Setting up a television channel from scratch isn’t the most obvious or easiest thing for a math teacher to do — especially without prior technical knowledge and for use inside a prison.
But that is exactly the task Petros Damianos, director of the school at Greece’s Avlona Special Youth Detention Center, took on so his students could access the lessons that coronavirus lockdowns cut them off from.
Greek schools have shut, reopened, and closed again over the past year as authorities sought to curtail the spread of the virus. Like their peers across much of the globe, the country’s students adapted to virtual classes.
But the online world isn’t accessible to all.
The Avlona detention center, a former military prison, holds nearly 300 young men aged 18-21, and sometimes up to 25. The school Damianos founded there in 2000 now teaches primary grades through to college, following the national curriculum and awarding graduation certificates equivalent to any Greek school.
While attendance is voluntary, the prison school has grown in popularity and saw record enrollment in September, when up to 96% of inmates signed up. But with internet devices banned in their cells, the prison’s students had no way to continue learning when the lockdowns canceled classroom lessons.
“Our teachers couldn’t reach the kids like they reach all other kids in Greece,” said Damianos, a mild-mannered man in his 60s. “This was a big problem, a very big problem that seemed almost insurmountable.”
The fact that inmates are stacked four or five to a cell with less space per person than the prison classrooms didn’t matter. Their school had to shut along with the rest during lockdowns in March and again in November.

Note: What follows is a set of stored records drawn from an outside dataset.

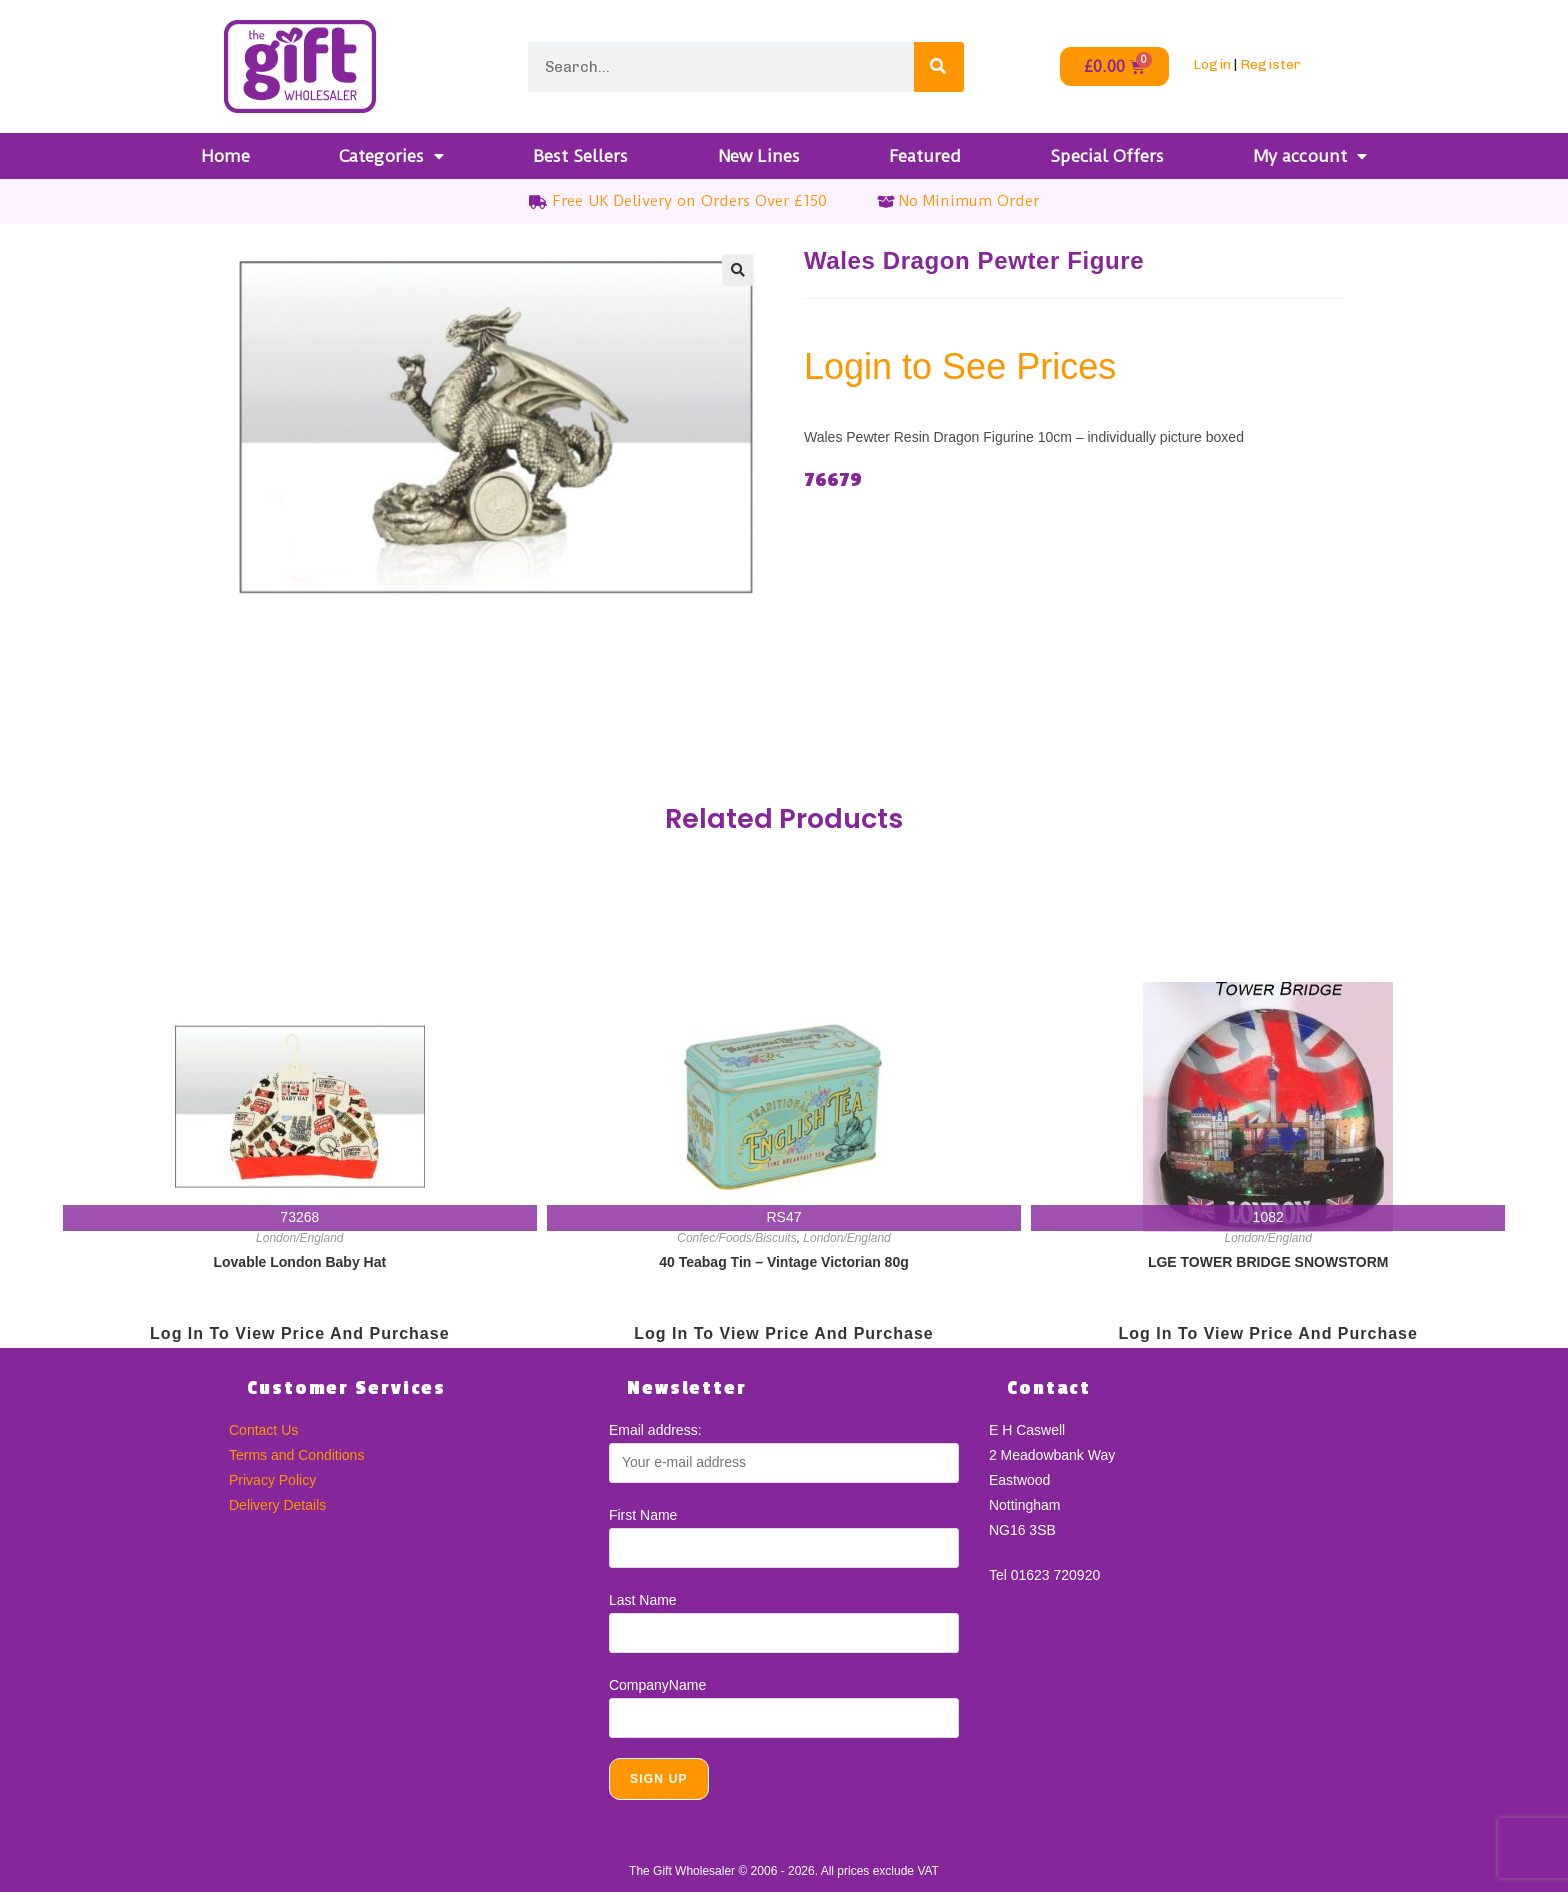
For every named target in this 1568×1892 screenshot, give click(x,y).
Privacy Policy (272, 1480)
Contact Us (263, 1430)
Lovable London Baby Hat (299, 1262)
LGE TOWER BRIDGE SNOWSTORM (1268, 1262)
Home (225, 156)
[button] (738, 270)
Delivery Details (277, 1505)
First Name (643, 1515)
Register (1270, 64)
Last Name (643, 1600)
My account (1310, 156)
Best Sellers (580, 156)
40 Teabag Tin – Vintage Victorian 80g (784, 1262)
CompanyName (657, 1685)
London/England (299, 1238)
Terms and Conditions (296, 1455)
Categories (391, 156)
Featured (925, 156)
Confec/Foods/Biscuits (736, 1238)
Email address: (655, 1430)
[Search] (939, 67)
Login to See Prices (960, 366)
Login (1212, 64)
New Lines (759, 156)
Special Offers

When he heard in early December that Greece’s schools wouldn’t reopen before Christmas, “I felt ... despair,” Damianos said. Making matters worse, the lockdown ended visits and furlough leave, so inmates “experienced a double prison,” he said.
While access to education is important for all students, it is perhaps even more critical for Avlona’s, some of whom have been convicted and others who are awaiting trial. Many never graduated or even completed primary grades, and education is the most concrete tool they can use to turn their lives around.